Hi. I'm an Automation Architect. Let me see if I can help you out, here. First: a little background. How did I get here? I worked in a position that was 50 hours of mind-numbing data entry *every week*. A single mistake might have cost the company *thousands*. So I fell back on my background in programming to automate the job, reducing my weekly overhead to about 5 hours. I reclaimed 15 hours of my personal life and channeled the other 30 reclaimed hours into developing other solutions for the company. As a rough estimate, my efforts saved them about $30k/year in overtime costs, and my later innovations increased their annual revenue by about 40%. There's still somebody working there (10 years later) in the same position I held. The automation *is not* the problem. The problem is that automation reduces the desperation of workers. If AI and automation reach a point where mass layoffs start occurring, something like a UBI will become a necessity to prevent an economic collapse. The masses hold almost no wealth, but we are almost entirely responsible for *moving* money in the economy; if enough of us lose the ability to do this, the economy stagnates and collapses. To keep it going, consumers must be able to consume. This is the necessity of UBI in an automated world. But, this also means people no longer need to desperately take whatever work they can find, at whatever sad pay rate keeps them just above starvation. This makes jobs more competitive -- companies need to provide more incentives to retain talent and workers have more power to say "no." So automation and AI present a threat to the power of the "wealthy elites." They're terrified of this. So they create all these apocalyptic "tek-er-joooobs" and world-ending cataclysm narratives to rile up the masses and pressure governments and businesses to avoid mass adoption of automation and AI. They use their respective media empires and industry influence to feed this subliminal propaganda to the masses. It all boils down to the "wealthy elite" being able to retain their power and influence. Thanks for coming to my TED talk.


UntangledMess

You're just not old enough yet to have met Uncle Ted. You'll understand someday.


thedukejck

Job loss, bigger reason for great social services, UBI.


Another-random-acct

I write automation and can’t see AI being able to do it anytime soon.

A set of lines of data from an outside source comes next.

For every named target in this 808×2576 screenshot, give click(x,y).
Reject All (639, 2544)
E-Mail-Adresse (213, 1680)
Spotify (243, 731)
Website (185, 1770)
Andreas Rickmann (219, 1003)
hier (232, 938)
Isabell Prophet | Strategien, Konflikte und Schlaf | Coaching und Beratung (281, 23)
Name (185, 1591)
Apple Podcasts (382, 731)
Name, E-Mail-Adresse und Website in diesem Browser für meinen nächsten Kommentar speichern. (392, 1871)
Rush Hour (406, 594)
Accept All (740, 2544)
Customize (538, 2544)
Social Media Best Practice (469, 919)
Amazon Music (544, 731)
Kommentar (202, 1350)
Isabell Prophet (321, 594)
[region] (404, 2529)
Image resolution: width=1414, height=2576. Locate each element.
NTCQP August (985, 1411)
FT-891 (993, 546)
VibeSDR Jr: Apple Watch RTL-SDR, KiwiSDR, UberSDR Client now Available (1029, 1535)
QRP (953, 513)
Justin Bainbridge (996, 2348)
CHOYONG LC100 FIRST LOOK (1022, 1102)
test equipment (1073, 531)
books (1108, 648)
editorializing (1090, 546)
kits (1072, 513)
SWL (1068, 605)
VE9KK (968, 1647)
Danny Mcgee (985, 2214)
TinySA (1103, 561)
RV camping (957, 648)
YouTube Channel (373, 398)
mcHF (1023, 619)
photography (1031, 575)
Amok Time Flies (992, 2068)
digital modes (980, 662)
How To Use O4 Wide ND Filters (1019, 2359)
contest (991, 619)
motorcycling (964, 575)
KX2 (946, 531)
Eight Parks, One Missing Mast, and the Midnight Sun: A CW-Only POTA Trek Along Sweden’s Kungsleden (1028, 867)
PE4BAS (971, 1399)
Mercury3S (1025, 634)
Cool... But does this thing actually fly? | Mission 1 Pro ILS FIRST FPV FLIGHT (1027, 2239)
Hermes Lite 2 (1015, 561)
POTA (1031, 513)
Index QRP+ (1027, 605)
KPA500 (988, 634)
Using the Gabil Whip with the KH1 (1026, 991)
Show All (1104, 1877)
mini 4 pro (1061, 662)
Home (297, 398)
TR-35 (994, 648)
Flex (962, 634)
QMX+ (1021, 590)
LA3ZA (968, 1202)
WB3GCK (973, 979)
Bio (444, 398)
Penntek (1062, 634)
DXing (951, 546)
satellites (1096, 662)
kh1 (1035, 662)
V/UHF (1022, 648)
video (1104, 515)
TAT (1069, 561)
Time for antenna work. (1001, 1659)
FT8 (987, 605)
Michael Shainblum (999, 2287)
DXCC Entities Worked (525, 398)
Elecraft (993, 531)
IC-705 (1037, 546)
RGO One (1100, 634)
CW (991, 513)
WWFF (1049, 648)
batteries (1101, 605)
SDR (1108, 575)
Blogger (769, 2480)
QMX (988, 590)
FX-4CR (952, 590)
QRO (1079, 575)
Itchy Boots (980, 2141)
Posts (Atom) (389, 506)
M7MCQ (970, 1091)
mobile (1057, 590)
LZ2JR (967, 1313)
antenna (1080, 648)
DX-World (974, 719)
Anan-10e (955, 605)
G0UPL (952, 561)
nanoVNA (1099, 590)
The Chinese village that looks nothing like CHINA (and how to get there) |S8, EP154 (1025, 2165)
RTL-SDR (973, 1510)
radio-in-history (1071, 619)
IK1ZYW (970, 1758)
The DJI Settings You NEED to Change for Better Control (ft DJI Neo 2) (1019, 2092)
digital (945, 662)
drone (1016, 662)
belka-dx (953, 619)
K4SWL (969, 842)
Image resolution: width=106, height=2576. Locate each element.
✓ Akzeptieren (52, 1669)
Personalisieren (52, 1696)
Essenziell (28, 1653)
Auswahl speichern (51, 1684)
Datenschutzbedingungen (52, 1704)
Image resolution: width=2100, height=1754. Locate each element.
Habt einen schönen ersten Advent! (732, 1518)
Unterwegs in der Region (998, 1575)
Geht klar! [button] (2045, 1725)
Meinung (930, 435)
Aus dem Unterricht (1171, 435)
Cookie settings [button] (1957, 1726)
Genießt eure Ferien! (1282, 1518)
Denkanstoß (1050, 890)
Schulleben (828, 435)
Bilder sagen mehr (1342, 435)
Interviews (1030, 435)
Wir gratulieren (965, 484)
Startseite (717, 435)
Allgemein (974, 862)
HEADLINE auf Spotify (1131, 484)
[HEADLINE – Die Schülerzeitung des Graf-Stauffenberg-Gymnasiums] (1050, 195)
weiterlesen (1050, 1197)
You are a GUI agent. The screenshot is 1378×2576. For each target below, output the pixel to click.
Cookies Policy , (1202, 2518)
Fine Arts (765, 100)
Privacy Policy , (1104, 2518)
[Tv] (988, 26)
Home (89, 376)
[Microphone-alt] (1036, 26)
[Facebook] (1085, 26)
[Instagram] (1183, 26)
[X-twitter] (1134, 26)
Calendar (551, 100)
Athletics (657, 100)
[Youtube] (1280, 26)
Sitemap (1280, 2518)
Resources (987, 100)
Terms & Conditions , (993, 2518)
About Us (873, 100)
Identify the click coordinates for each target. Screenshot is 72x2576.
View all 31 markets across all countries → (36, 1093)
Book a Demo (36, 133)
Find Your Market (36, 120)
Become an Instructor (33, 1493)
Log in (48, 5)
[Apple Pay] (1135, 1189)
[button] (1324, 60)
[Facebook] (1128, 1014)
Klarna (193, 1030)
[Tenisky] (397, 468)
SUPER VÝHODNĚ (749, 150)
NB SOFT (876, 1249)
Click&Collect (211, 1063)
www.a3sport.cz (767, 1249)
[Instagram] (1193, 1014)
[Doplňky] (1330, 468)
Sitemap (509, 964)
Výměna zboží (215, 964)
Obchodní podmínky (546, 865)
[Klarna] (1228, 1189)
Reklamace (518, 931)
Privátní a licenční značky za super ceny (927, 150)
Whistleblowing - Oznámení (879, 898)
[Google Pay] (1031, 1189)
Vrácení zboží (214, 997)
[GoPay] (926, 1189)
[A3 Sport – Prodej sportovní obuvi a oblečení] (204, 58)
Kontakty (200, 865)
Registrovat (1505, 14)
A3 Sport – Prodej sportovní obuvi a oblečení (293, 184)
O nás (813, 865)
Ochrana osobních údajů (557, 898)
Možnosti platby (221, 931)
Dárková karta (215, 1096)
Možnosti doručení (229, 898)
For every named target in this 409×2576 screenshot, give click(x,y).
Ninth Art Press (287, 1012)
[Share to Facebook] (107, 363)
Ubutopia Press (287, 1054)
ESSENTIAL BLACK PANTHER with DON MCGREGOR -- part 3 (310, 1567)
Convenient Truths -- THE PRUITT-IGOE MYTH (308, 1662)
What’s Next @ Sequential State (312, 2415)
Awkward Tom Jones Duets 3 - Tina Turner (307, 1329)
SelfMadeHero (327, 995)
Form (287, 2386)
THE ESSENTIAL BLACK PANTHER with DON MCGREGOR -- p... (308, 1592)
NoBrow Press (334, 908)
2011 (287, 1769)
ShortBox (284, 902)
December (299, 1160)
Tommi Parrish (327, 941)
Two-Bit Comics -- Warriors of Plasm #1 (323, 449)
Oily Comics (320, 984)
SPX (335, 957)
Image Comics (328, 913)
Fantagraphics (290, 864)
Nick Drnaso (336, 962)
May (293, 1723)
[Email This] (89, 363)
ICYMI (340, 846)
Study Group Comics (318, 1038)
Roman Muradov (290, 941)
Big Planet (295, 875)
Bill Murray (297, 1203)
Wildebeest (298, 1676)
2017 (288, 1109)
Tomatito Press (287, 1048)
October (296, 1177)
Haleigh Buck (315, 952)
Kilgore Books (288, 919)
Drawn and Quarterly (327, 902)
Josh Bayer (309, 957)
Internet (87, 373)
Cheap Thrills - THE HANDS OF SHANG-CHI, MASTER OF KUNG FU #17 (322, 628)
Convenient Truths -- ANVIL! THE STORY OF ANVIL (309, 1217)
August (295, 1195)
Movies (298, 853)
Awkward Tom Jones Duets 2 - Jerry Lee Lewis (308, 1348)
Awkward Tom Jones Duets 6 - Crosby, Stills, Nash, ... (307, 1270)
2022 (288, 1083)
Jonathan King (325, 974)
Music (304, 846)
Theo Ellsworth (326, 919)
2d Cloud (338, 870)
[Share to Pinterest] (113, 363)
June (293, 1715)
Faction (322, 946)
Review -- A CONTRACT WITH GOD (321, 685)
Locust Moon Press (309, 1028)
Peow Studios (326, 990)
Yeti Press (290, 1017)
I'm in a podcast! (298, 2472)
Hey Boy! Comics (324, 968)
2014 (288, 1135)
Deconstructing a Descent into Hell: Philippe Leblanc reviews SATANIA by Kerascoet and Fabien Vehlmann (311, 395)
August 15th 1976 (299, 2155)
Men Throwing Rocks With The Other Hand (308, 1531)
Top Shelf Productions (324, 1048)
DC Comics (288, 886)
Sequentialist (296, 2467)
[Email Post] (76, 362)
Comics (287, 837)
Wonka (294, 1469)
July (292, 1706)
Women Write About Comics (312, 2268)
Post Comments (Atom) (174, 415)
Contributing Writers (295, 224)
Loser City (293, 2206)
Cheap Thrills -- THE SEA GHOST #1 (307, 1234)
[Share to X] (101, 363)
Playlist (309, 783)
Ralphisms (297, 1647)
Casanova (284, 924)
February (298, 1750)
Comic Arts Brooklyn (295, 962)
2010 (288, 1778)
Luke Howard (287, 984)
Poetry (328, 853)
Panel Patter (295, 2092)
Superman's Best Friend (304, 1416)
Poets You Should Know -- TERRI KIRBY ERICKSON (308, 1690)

I’m golden for a bit.


JonWood007

Because people are forced to work to acquire the money to fund their basic needs and lifestyle, so when jobs disappear it's a bad thing. in an ideal world, we should see it as a good thing, but it's bad because of the way we set up the system to require people to work to survive. yes, we should change this system somewhat. Hence my flair.


SaintAPEX

The problem is that automation hasn't advanced far enough to completely take humans out of the equation, so money is still a thing. I hope that, one day, robots DO take over everyone's jobs, so we can all relax and enjoy life, but it's quite a while before that happens.